* Exercise prompt
Filter the material below down to the lines containing the word "will".

** Opening Material to process block **

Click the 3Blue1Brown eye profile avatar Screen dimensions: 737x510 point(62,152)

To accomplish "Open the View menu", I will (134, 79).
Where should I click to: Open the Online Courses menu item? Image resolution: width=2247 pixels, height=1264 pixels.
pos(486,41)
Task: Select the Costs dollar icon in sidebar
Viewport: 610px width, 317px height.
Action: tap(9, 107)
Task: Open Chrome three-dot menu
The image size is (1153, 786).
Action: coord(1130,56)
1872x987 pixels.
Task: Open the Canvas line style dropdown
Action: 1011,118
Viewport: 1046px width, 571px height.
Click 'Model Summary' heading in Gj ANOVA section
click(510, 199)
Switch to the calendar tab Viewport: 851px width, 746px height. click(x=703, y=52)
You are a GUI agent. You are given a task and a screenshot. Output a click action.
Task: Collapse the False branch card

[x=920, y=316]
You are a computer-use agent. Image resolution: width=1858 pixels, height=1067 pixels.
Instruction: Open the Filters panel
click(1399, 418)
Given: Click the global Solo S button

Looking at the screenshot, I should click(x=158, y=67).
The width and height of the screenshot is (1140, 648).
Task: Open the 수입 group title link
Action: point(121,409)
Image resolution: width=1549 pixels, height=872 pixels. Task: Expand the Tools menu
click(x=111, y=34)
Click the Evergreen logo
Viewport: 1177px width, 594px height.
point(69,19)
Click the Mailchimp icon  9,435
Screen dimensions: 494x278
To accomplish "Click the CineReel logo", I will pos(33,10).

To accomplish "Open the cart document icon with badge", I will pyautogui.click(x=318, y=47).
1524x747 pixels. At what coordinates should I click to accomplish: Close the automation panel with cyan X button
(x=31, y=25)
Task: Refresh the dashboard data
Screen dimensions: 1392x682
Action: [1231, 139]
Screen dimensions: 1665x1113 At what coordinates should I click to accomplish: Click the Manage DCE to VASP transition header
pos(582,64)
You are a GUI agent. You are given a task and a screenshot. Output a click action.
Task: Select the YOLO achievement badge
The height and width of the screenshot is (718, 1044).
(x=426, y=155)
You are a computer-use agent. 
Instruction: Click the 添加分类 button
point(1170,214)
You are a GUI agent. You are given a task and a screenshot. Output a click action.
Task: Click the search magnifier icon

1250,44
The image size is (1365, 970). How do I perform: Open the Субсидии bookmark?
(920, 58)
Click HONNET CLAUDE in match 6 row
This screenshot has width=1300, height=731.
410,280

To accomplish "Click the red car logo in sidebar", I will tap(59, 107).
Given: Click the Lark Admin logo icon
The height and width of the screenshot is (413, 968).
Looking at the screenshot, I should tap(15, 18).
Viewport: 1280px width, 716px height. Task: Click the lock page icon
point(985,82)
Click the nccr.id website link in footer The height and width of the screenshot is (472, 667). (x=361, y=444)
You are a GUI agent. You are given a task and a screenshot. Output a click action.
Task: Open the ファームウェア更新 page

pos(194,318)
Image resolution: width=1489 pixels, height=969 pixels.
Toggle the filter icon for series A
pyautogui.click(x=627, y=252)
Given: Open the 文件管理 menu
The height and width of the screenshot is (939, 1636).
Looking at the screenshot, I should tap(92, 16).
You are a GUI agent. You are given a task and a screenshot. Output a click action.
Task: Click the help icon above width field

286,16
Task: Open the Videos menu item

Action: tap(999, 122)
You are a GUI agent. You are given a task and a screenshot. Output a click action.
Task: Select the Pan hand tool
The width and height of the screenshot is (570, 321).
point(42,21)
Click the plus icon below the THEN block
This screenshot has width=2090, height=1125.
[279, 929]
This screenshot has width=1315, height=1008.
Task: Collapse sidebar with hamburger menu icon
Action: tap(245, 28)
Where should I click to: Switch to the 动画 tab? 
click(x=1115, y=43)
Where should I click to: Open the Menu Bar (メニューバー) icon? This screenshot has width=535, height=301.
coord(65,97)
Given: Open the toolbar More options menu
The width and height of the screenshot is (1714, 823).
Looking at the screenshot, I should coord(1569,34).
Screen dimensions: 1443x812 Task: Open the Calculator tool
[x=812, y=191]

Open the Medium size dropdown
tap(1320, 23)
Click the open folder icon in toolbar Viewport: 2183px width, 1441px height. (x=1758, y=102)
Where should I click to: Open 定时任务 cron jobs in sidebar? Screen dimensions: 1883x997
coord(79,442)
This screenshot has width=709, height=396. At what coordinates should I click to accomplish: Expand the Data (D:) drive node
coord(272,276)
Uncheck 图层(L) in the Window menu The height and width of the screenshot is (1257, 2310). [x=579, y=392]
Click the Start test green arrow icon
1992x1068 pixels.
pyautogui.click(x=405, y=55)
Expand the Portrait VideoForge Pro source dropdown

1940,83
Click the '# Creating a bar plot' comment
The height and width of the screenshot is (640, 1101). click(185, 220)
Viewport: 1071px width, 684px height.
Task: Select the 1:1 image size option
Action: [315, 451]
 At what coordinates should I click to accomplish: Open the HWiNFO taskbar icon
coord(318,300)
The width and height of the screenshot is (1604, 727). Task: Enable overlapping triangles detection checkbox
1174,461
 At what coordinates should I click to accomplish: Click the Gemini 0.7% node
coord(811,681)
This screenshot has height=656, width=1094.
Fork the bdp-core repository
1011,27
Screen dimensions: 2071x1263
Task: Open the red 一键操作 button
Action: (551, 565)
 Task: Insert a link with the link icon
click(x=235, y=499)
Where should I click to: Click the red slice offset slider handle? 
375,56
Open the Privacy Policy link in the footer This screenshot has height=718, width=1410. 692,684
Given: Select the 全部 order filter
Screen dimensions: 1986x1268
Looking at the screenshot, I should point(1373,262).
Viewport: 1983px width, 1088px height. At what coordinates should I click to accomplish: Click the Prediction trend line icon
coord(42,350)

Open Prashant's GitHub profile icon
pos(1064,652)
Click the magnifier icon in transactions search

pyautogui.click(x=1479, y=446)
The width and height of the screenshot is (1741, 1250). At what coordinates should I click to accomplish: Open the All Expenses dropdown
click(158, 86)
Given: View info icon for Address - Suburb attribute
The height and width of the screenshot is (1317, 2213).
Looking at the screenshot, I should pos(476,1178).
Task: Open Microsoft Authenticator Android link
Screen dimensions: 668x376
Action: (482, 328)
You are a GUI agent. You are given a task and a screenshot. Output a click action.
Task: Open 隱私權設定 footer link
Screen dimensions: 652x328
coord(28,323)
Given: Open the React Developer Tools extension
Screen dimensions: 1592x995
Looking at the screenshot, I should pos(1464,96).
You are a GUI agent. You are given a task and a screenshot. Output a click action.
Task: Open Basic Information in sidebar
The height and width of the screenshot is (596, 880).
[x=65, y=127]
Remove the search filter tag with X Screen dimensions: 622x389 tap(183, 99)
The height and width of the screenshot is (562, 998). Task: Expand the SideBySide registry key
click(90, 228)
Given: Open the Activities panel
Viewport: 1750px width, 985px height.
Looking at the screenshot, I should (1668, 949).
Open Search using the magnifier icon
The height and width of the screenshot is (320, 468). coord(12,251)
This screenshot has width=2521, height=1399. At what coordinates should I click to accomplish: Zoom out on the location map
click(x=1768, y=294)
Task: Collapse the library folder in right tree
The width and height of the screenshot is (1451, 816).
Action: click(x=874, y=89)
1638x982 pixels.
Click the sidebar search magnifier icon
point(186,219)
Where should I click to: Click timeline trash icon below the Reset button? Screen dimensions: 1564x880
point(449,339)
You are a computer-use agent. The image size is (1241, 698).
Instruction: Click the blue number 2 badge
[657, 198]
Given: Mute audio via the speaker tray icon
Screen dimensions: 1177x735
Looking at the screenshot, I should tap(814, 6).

** Closing Material to process block **

* Result
To accomplish "Open the View menu", I will (134, 79).
To accomplish "Click the CineReel logo", I will pos(33,10).
To accomplish "Open the cart document icon with badge", I will pyautogui.click(x=318, y=47).
To accomplish "Click the red car logo in sidebar", I will tap(59, 107).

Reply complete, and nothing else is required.